## Exercise task
Please rewrite the data below as a JSON list of strings, one string per line with blank lines left out, and leave the pictures out of your answer.

## Data section
* * * * * * *
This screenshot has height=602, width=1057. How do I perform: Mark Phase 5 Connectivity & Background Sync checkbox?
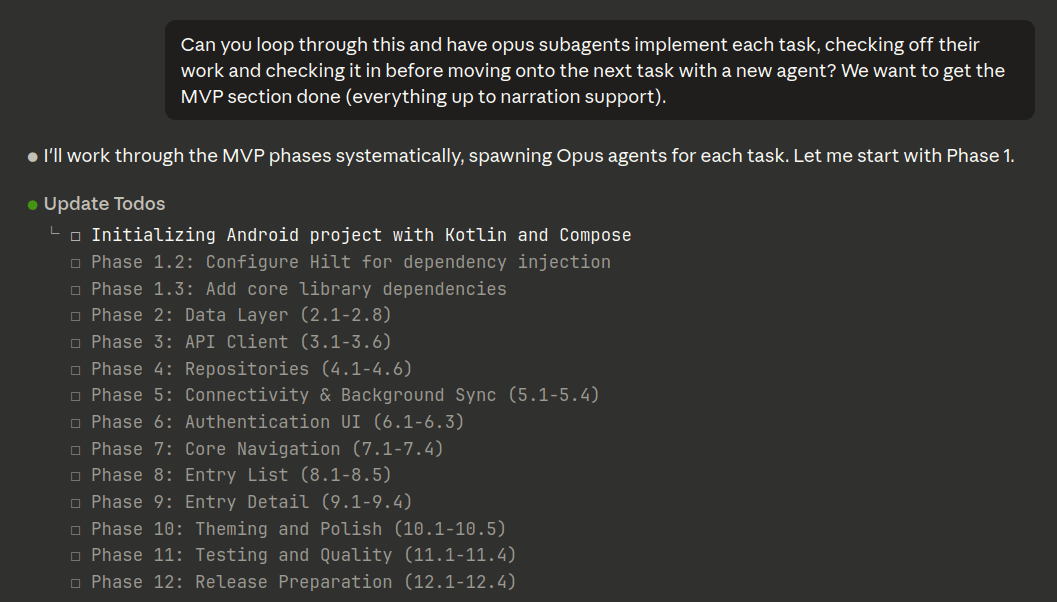tap(76, 396)
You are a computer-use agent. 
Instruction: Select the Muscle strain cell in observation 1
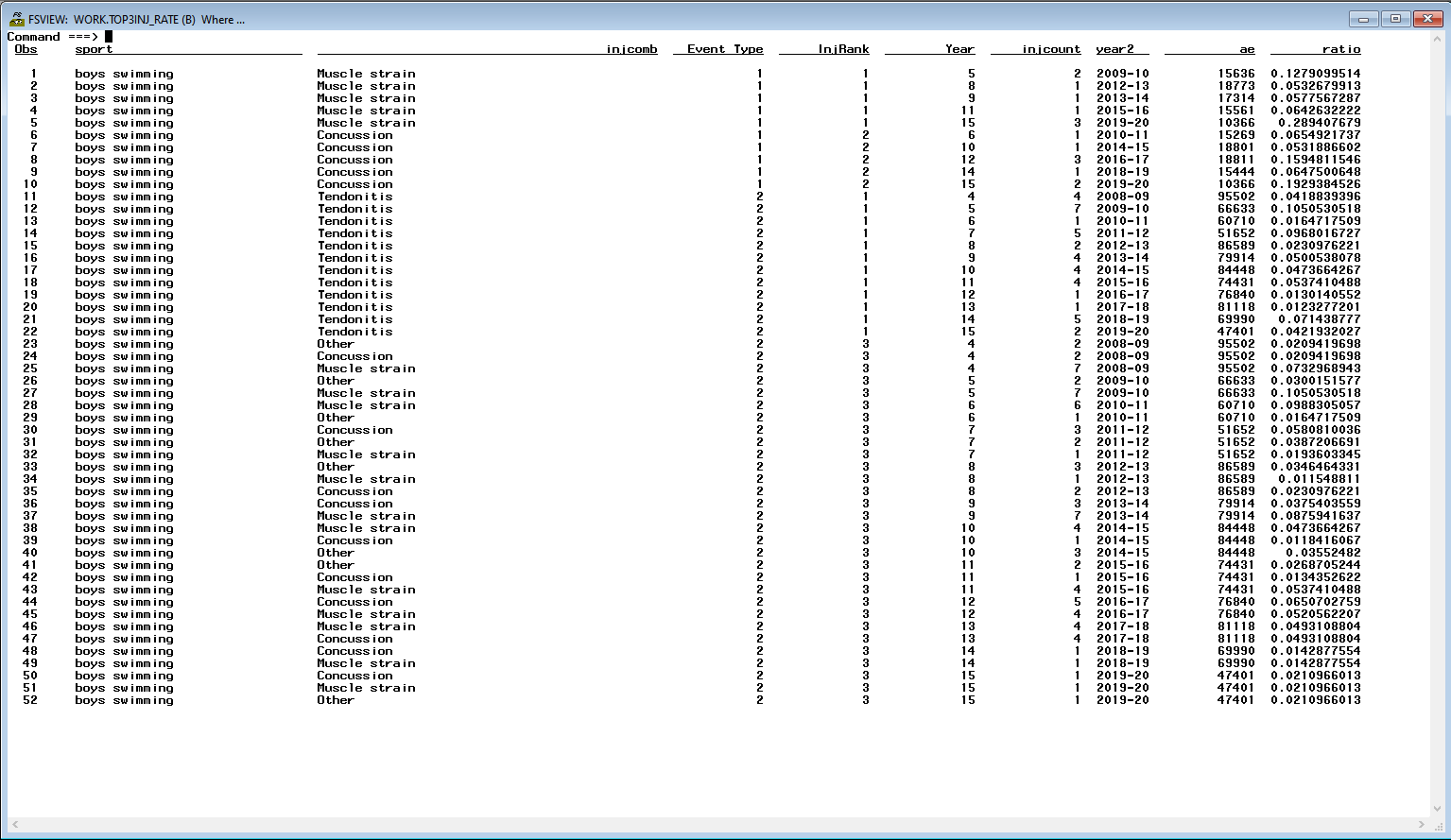tap(366, 73)
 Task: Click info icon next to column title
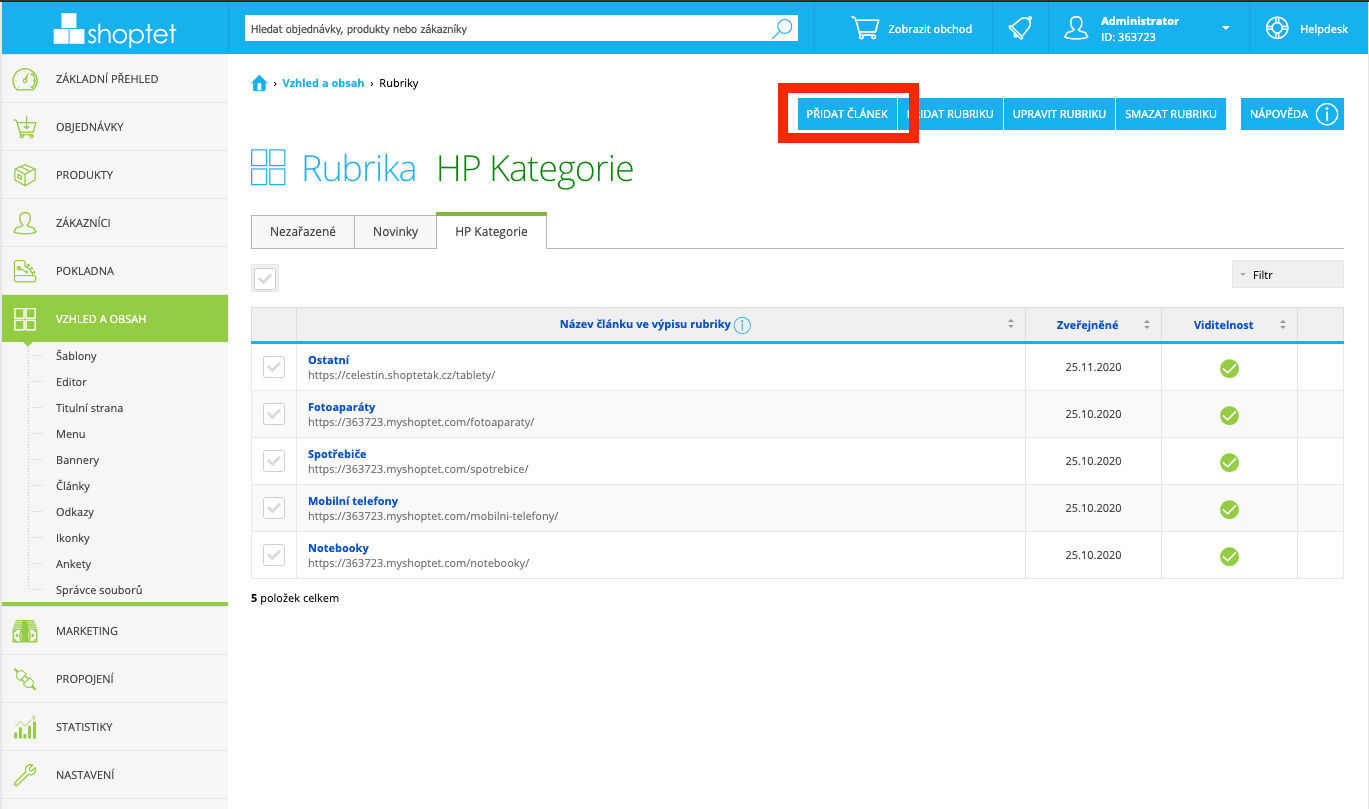(x=742, y=325)
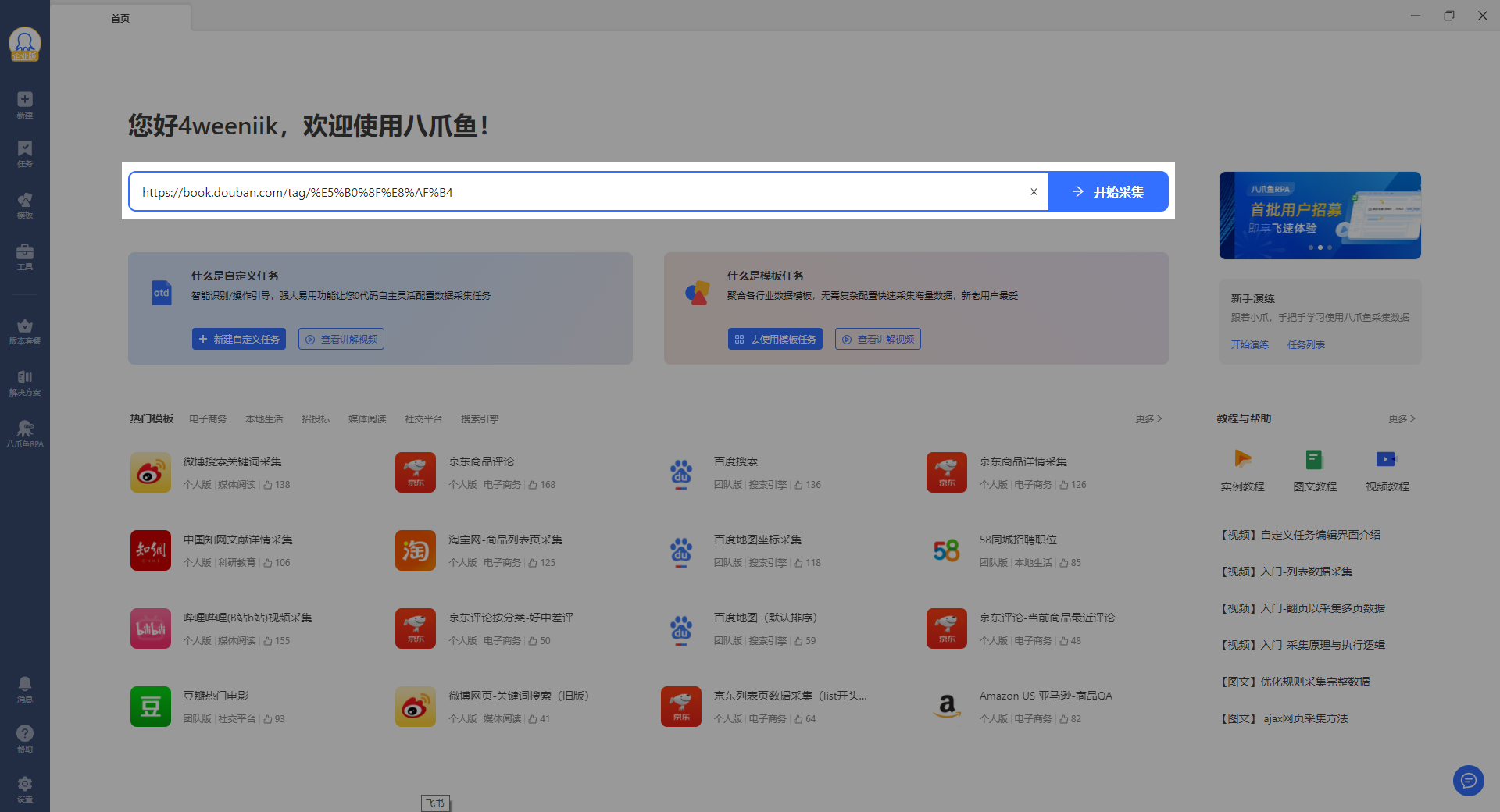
* * * * * * *
## Output of the exercise
[
  "This screenshot has height=602, width=1057. How do I perform: Mark Phase 5 Connectivity & Background Sync checkbox?",
  "tap(76, 396)",
  "You are a computer-use agent. ",
  "Instruction: Select the Muscle strain cell in observation 1",
  "tap(366, 73)",
  " Task: Click info icon next to column title",
  "(x=742, y=325)"
]